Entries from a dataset

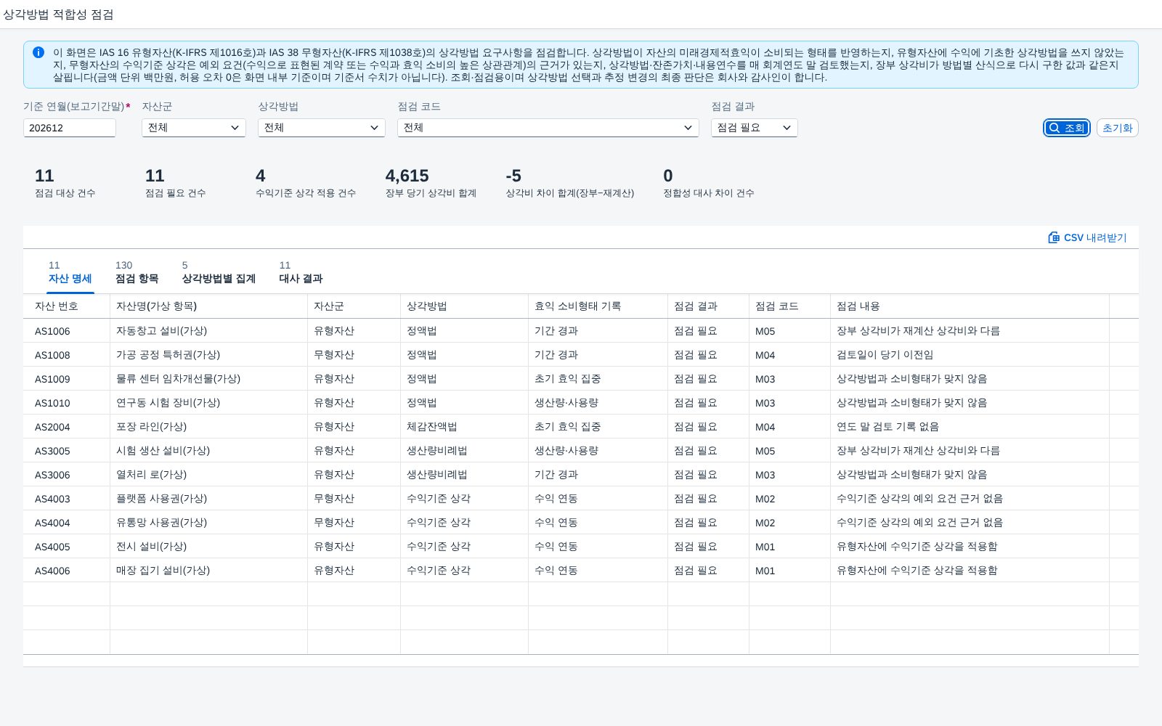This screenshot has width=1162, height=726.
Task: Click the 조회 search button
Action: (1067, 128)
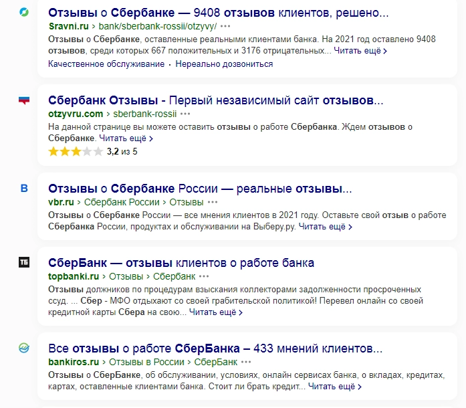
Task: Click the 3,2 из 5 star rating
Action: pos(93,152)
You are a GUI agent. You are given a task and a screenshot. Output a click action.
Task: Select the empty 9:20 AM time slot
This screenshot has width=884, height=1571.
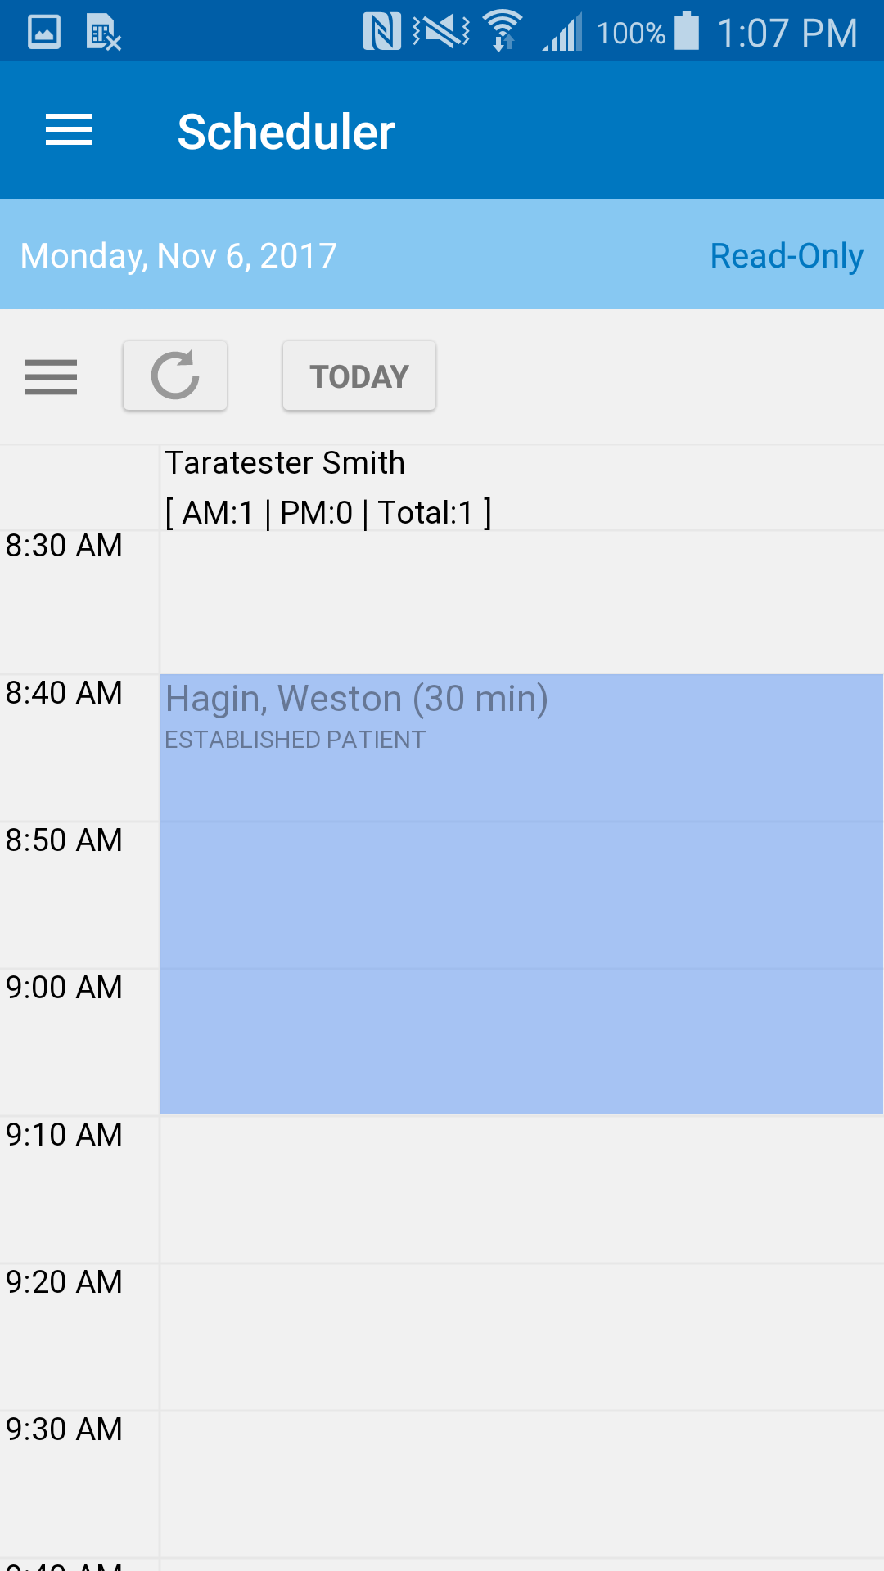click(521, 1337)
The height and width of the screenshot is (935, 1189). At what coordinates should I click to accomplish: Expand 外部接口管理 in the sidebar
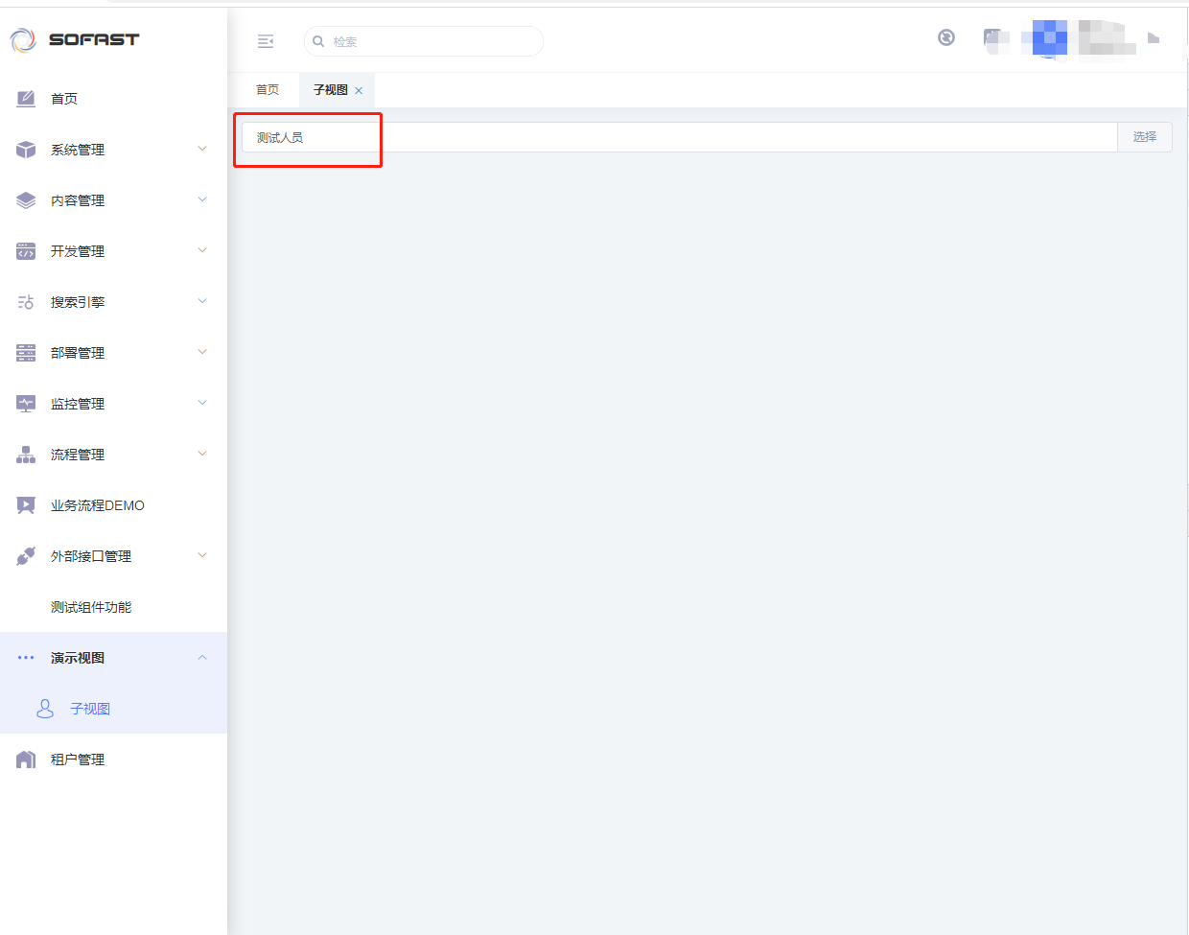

- [Set problem]:
Convert the text of all the entries above into a numbered list, one line per item, with blank lines dropped. Leave the pictures out.

- [Task result]:
1. This screenshot has width=1162, height=726.
2. Task: Click the 조회 search button
3. Action: (1067, 128)
4. Task: Click the 3,2 из 5 star rating
5. Action: pos(93,152)
6. You are a GUI agent. You are given a task and a screenshot. Output a click action.
7. Task: Select the empty 9:20 AM time slot
8. This screenshot has width=884, height=1571.
9. click(521, 1337)
10. The height and width of the screenshot is (935, 1189). At what coordinates should I click to accomplish: Expand 外部接口管理 in the sidebar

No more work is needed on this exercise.